About this exercise: Restate the material verbatim, every line included.

'''

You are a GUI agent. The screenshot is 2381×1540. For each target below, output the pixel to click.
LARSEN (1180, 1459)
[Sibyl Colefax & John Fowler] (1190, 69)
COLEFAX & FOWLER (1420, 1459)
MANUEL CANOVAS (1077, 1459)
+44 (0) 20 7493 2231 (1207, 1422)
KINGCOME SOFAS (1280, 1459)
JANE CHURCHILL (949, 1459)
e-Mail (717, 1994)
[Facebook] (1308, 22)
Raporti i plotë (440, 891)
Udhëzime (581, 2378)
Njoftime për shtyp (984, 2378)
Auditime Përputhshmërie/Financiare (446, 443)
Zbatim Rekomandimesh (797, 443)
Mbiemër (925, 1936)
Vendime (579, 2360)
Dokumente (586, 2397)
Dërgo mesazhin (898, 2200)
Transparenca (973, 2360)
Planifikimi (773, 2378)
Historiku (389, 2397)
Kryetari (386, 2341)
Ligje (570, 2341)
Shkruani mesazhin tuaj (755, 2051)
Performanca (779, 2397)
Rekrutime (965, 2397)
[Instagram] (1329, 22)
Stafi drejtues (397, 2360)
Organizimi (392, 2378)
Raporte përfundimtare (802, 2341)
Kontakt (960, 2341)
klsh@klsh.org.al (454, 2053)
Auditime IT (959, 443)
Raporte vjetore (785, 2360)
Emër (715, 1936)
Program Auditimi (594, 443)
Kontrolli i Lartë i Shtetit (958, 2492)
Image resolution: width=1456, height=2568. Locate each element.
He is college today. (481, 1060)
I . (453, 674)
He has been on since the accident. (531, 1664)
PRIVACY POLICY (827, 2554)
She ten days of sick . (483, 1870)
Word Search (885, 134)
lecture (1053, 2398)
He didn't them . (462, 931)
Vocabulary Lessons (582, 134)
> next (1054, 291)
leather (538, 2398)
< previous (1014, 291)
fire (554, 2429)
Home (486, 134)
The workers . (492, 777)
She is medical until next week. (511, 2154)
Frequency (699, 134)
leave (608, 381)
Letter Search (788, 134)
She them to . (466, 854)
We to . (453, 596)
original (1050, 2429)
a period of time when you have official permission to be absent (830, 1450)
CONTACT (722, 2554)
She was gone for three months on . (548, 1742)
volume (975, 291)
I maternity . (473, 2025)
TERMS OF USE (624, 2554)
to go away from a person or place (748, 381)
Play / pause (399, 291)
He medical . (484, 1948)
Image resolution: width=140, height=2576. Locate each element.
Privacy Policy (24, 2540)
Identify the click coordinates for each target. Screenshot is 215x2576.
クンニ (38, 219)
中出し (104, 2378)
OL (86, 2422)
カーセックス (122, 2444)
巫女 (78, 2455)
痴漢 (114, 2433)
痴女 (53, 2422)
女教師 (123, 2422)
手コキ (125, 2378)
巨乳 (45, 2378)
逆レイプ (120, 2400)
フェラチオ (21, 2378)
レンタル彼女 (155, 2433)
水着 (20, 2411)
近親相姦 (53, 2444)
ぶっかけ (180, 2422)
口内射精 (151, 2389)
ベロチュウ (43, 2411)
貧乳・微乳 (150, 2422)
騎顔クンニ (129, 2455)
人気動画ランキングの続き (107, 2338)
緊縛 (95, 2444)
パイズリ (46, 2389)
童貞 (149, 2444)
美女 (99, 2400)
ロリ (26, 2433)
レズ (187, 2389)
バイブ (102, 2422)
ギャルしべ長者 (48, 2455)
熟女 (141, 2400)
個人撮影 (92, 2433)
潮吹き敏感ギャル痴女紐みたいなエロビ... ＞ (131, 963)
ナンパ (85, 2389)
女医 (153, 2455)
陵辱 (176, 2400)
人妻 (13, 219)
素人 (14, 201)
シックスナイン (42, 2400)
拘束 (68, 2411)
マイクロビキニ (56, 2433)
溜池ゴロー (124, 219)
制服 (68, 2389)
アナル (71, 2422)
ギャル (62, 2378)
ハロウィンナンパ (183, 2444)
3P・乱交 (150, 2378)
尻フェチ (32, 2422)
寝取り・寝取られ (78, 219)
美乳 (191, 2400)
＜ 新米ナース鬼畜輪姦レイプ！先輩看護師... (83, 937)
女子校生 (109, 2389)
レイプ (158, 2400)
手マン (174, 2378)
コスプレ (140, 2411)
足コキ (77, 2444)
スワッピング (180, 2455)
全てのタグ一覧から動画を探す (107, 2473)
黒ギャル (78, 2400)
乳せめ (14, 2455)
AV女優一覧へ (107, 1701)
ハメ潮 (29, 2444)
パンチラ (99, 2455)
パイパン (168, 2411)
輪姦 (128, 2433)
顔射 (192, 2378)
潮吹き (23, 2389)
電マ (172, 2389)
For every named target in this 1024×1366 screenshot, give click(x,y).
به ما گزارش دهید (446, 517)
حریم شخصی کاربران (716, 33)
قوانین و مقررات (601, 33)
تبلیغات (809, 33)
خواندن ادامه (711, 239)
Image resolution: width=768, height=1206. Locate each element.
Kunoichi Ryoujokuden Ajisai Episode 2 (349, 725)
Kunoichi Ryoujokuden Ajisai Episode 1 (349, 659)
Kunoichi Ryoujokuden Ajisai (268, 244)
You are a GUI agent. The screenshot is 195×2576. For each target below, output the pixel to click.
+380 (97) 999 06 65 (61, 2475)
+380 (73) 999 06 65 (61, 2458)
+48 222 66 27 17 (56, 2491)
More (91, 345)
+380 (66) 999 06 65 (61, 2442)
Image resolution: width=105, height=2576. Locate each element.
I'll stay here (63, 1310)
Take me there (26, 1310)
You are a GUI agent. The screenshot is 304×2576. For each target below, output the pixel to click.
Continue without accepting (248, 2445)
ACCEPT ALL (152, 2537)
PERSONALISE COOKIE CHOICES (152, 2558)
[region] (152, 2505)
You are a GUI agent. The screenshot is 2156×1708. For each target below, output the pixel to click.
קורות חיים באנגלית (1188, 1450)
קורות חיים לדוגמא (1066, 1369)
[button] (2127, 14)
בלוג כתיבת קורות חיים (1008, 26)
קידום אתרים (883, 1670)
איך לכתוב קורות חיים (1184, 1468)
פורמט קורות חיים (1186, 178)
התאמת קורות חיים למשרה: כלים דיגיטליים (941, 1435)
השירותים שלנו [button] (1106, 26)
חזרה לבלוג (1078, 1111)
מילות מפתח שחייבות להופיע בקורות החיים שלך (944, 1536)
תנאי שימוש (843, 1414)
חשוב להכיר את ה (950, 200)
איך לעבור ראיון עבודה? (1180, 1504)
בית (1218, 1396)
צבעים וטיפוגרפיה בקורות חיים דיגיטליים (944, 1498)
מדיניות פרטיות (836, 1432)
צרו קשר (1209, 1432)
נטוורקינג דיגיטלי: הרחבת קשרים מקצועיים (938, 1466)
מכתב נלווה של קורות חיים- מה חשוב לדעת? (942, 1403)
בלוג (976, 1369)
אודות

'''

Result of the exercise:
You are a GUI agent. The screenshot is 2381×1540. For each target below, output the pixel to click.
LARSEN (1180, 1459)
[Sibyl Colefax & John Fowler] (1190, 69)
COLEFAX & FOWLER (1420, 1459)
MANUEL CANOVAS (1077, 1459)
+44 (0) 20 7493 2231 (1207, 1422)
KINGCOME SOFAS (1280, 1459)
JANE CHURCHILL (949, 1459)
e-Mail (717, 1994)
[Facebook] (1308, 22)
Raporti i plotë (440, 891)
Udhëzime (581, 2378)
Njoftime për shtyp (984, 2378)
Auditime Përputhshmërie/Financiare (446, 443)
Zbatim Rekomandimesh (797, 443)
Mbiemër (925, 1936)
Vendime (579, 2360)
Dokumente (586, 2397)
Dërgo mesazhin (898, 2200)
Transparenca (973, 2360)
Planifikimi (773, 2378)
Historiku (389, 2397)
Kryetari (386, 2341)
Ligje (570, 2341)
Shkruani mesazhin tuaj (755, 2051)
Performanca (779, 2397)
Rekrutime (965, 2397)
[Instagram] (1329, 22)
Stafi drejtues (397, 2360)
Organizimi (392, 2378)
Raporte përfundimtare (802, 2341)
Kontakt (960, 2341)
klsh@klsh.org.al (454, 2053)
Auditime IT (959, 443)
Raporte vjetore (785, 2360)
Emër (715, 1936)
Program Auditimi (594, 443)
Kontrolli i Lartë i Shtetit (958, 2492)
Image resolution: width=1456, height=2568. Locate each element.
He is college today. (481, 1060)
I . (453, 674)
He has been on since the accident. (531, 1664)
PRIVACY POLICY (827, 2554)
She ten days of sick . (483, 1870)
Word Search (885, 134)
lecture (1053, 2398)
He didn't them . (462, 931)
Vocabulary Lessons (582, 134)
> next (1054, 291)
leather (538, 2398)
< previous (1014, 291)
fire (554, 2429)
Home (486, 134)
The workers . (492, 777)
She is medical until next week. (511, 2154)
Frequency (699, 134)
leave (608, 381)
Letter Search (788, 134)
She them to . (466, 854)
We to . (453, 596)
original (1050, 2429)
a period of time when you have official permission to be absent (830, 1450)
CONTACT (722, 2554)
She was gone for three months on . (548, 1742)
volume (975, 291)
I maternity . (473, 2025)
TERMS OF USE (624, 2554)
to go away from a person or place (748, 381)
Play / pause (399, 291)
He medical . (484, 1948)
Image resolution: width=140, height=2576. Locate each element.
Privacy Policy (24, 2540)
Identify the click coordinates for each target. Screenshot is 215x2576.
クンニ (38, 219)
中出し (104, 2378)
OL (86, 2422)
カーセックス (122, 2444)
巫女 (78, 2455)
痴漢 (114, 2433)
痴女 (53, 2422)
女教師 (123, 2422)
手コキ (125, 2378)
巨乳 (45, 2378)
逆レイプ (120, 2400)
フェラチオ (21, 2378)
レンタル彼女 (155, 2433)
水着 (20, 2411)
近親相姦 (53, 2444)
ぶっかけ (180, 2422)
口内射精 (151, 2389)
ベロチュウ (43, 2411)
貧乳・微乳 (150, 2422)
騎顔クンニ (129, 2455)
人気動画ランキングの続き (107, 2338)
緊縛 (95, 2444)
パイズリ (46, 2389)
童貞 (149, 2444)
美女 (99, 2400)
ロリ (26, 2433)
レズ (187, 2389)
バイブ (102, 2422)
ギャルしべ長者 (48, 2455)
熟女 (141, 2400)
個人撮影 (92, 2433)
潮吹き敏感ギャル痴女紐みたいなエロビ... ＞ (131, 963)
ナンパ (85, 2389)
女医 (153, 2455)
陵辱 (176, 2400)
人妻 (13, 219)
素人 (14, 201)
シックスナイン (42, 2400)
拘束 (68, 2411)
マイクロビキニ (56, 2433)
溜池ゴロー (124, 219)
制服 (68, 2389)
アナル (71, 2422)
ギャル (62, 2378)
ハロウィンナンパ (183, 2444)
3P・乱交 (150, 2378)
尻フェチ (32, 2422)
寝取り・寝取られ (78, 219)
美乳 (191, 2400)
＜ 新米ナース鬼畜輪姦レイプ！先輩看護師... (83, 937)
女子校生 (109, 2389)
レイプ (158, 2400)
手マン (174, 2378)
コスプレ (140, 2411)
足コキ (77, 2444)
スワッピング (180, 2455)
全てのタグ一覧から動画を探す (107, 2473)
黒ギャル (78, 2400)
乳せめ (14, 2455)
AV女優一覧へ (107, 1701)
ハメ潮 (29, 2444)
パンチラ (99, 2455)
パイパン (168, 2411)
輪姦 (128, 2433)
顔射 (192, 2378)
潮吹き (23, 2389)
電マ (172, 2389)
For every named target in this 1024×1366 screenshot, give click(x,y).
به ما گزارش دهید (446, 517)
حریم شخصی کاربران (716, 33)
قوانین و مقررات (601, 33)
تبلیغات (809, 33)
خواندن ادامه (711, 239)
Image resolution: width=768, height=1206. Locate each element.
Kunoichi Ryoujokuden Ajisai Episode 2 (349, 725)
Kunoichi Ryoujokuden Ajisai Episode 1 (349, 659)
Kunoichi Ryoujokuden Ajisai (268, 244)
You are a GUI agent. The screenshot is 195×2576. For each target below, output the pixel to click.
+380 (97) 999 06 65 (61, 2475)
+380 (73) 999 06 65 (61, 2458)
+48 222 66 27 17 (56, 2491)
More (91, 345)
+380 (66) 999 06 65 (61, 2442)
Image resolution: width=105, height=2576. Locate each element.
I'll stay here (63, 1310)
Take me there (26, 1310)
You are a GUI agent. The screenshot is 304×2576. For each target below, output the pixel to click.
Continue without accepting (248, 2445)
ACCEPT ALL (152, 2537)
PERSONALISE COOKIE CHOICES (152, 2558)
[region] (152, 2505)
You are a GUI agent. The screenshot is 2156×1708. For each target below, output the pixel to click.
קורות חיים באנגלית (1188, 1450)
קורות חיים לדוגמא (1066, 1369)
[button] (2127, 14)
בלוג כתיבת קורות חיים (1008, 26)
קידום אתרים (883, 1670)
איך לכתוב קורות חיים (1184, 1468)
פורמט קורות חיים (1186, 178)
התאמת קורות חיים למשרה: כלים דיגיטליים (941, 1435)
השירותים שלנו [button] (1106, 26)
חזרה לבלוג (1078, 1111)
מילות מפתח שחייבות להופיע בקורות החיים שלך (944, 1536)
תנאי שימוש (843, 1414)
חשוב להכיר את ה (950, 200)
איך לעבור ראיון עבודה? (1180, 1504)
בית (1218, 1396)
צבעים וטיפוגרפיה בקורות חיים דיגיטליים (944, 1498)
מדיניות פרטיות (836, 1432)
צרו קשר (1209, 1432)
נטוורקינג דיגיטלי: הרחבת קשרים מקצועיים (938, 1466)
מכתב נלווה של קורות חיים- מה חשוב לדעת? (942, 1403)
בלוג (976, 1369)
אודות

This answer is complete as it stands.